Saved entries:
★ ★ ★

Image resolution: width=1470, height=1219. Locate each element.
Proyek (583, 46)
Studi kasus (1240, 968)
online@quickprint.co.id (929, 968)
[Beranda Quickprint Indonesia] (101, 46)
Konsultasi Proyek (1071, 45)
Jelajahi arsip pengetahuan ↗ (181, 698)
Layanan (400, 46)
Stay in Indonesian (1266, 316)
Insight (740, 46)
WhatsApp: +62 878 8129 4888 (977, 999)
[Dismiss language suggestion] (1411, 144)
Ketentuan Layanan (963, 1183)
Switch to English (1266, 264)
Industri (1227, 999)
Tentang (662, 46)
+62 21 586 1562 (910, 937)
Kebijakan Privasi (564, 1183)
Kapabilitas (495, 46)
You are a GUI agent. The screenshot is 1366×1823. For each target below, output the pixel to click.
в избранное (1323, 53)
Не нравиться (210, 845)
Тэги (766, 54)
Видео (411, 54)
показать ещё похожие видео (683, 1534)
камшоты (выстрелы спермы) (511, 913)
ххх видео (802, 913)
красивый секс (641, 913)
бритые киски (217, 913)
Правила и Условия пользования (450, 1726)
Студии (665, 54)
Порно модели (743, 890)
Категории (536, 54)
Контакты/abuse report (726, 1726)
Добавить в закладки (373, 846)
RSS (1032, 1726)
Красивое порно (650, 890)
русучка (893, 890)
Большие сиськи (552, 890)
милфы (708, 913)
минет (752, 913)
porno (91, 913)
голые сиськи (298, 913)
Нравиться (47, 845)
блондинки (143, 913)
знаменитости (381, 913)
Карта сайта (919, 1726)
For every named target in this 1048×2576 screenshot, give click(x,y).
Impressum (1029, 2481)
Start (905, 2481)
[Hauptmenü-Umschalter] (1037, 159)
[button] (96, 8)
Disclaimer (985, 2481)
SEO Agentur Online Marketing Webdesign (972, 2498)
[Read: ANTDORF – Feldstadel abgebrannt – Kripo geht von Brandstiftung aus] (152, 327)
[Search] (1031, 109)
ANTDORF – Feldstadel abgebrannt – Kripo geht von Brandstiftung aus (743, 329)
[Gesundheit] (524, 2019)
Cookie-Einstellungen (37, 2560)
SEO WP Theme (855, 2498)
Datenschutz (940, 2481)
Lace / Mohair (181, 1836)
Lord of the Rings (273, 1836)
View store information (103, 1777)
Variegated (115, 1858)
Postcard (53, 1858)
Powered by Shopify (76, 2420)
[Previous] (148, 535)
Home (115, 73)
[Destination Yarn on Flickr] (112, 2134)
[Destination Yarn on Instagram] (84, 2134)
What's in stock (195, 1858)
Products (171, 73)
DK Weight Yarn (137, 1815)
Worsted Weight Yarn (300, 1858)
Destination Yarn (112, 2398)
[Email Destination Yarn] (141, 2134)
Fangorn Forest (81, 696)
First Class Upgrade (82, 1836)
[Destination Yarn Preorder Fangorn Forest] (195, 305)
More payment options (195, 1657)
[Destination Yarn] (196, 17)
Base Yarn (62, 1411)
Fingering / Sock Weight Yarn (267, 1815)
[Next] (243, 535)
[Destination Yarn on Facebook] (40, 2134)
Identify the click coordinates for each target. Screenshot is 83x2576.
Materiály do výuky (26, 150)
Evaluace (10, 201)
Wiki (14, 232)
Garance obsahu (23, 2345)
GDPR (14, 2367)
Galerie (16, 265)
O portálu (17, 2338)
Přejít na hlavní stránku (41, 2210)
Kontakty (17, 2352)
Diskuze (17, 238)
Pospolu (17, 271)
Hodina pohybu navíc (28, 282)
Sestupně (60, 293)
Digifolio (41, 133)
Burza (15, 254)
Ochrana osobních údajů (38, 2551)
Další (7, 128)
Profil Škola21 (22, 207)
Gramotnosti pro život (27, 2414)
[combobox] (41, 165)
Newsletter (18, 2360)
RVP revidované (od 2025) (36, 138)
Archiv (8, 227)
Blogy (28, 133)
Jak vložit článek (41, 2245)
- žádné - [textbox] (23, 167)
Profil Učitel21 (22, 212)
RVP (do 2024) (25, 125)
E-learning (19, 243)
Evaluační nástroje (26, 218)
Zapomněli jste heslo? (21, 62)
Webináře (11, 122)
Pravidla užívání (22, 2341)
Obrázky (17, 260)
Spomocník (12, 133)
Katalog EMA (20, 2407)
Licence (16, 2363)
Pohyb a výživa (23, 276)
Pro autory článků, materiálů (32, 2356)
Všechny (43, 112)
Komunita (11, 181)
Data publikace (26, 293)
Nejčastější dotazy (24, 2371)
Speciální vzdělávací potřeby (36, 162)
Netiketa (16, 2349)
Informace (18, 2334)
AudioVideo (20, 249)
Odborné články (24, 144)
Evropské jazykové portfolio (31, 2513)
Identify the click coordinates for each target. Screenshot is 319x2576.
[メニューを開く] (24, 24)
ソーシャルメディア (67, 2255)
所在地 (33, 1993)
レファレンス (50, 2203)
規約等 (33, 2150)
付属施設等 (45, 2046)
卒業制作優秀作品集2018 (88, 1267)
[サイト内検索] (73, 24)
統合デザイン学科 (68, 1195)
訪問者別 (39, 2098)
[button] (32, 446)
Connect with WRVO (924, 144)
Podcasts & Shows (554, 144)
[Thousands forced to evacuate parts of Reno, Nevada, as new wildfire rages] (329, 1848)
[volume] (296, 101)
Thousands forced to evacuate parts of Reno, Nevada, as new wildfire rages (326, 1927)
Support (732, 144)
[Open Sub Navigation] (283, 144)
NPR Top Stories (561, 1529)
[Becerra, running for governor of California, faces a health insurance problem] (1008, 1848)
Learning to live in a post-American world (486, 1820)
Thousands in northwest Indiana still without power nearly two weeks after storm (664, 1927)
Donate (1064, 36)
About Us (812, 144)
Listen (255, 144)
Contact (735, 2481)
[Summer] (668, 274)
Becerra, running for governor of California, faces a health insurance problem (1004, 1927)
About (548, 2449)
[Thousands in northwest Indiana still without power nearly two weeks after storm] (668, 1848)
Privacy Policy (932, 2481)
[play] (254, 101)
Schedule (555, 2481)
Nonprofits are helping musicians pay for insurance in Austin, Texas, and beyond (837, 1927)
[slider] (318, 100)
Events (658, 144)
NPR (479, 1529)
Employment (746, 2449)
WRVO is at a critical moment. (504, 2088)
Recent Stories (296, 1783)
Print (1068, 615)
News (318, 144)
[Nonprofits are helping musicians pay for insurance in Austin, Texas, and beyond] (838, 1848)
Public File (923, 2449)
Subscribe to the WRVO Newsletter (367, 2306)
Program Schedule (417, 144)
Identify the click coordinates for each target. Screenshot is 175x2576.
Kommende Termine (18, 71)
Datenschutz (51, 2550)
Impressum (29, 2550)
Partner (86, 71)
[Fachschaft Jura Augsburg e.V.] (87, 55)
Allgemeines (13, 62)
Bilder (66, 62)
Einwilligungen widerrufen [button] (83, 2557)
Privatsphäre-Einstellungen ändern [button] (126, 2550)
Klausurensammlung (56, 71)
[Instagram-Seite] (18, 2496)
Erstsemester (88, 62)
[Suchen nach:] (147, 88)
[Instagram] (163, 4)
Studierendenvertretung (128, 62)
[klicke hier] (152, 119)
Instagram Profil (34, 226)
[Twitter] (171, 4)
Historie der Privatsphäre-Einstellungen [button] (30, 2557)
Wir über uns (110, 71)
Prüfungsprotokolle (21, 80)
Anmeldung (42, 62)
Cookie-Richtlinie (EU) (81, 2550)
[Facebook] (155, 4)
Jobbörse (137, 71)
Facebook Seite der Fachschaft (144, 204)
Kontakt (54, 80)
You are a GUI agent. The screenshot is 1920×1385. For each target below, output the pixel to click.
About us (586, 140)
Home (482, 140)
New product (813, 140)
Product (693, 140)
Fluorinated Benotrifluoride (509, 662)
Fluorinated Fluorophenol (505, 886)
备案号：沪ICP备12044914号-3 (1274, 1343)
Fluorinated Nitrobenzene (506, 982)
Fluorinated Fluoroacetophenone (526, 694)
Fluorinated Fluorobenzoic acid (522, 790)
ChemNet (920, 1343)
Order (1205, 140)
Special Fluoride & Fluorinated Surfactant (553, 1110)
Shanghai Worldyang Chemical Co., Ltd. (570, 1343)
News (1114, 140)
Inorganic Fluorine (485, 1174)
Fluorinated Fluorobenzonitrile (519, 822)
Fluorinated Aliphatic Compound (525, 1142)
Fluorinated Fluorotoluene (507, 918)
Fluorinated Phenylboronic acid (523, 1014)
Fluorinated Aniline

★ ★ ★

From the records above, reproduce exactly the lines from the one with "Diskuze (17, 238)" to the one with "Evropské jazykové portfolio (31, 2513)", both included, and no others.

Diskuze (17, 238)
Pospolu (17, 271)
Hodina pohybu navíc (28, 282)
Sestupně (60, 293)
Digifolio (41, 133)
Burza (15, 254)
Ochrana osobních údajů (38, 2551)
Další (7, 128)
Profil Škola21 (22, 207)
Gramotnosti pro život (27, 2414)
[combobox] (41, 165)
Newsletter (18, 2360)
RVP revidované (od 2025) (36, 138)
Archiv (8, 227)
Blogy (28, 133)
Jak vložit článek (41, 2245)
- žádné - [textbox] (23, 167)
Profil Učitel21 (22, 212)
RVP (do 2024) (25, 125)
E-learning (19, 243)
Evaluační nástroje (26, 218)
Zapomněli jste heslo? (21, 62)
Webináře (11, 122)
Pravidla užívání (22, 2341)
Obrázky (17, 260)
Spomocník (12, 133)
Katalog EMA (20, 2407)
Licence (16, 2363)
Pohyb a výživa (23, 276)
Pro autory článků, materiálů (32, 2356)
Všechny (43, 112)
Komunita (11, 181)
Data publikace (26, 293)
Nejčastější dotazy (24, 2371)
Speciální vzdělávací potřeby (36, 162)
Netiketa (16, 2349)
Informace (18, 2334)
AudioVideo (20, 249)
Odborné články (24, 144)
Evropské jazykové portfolio (31, 2513)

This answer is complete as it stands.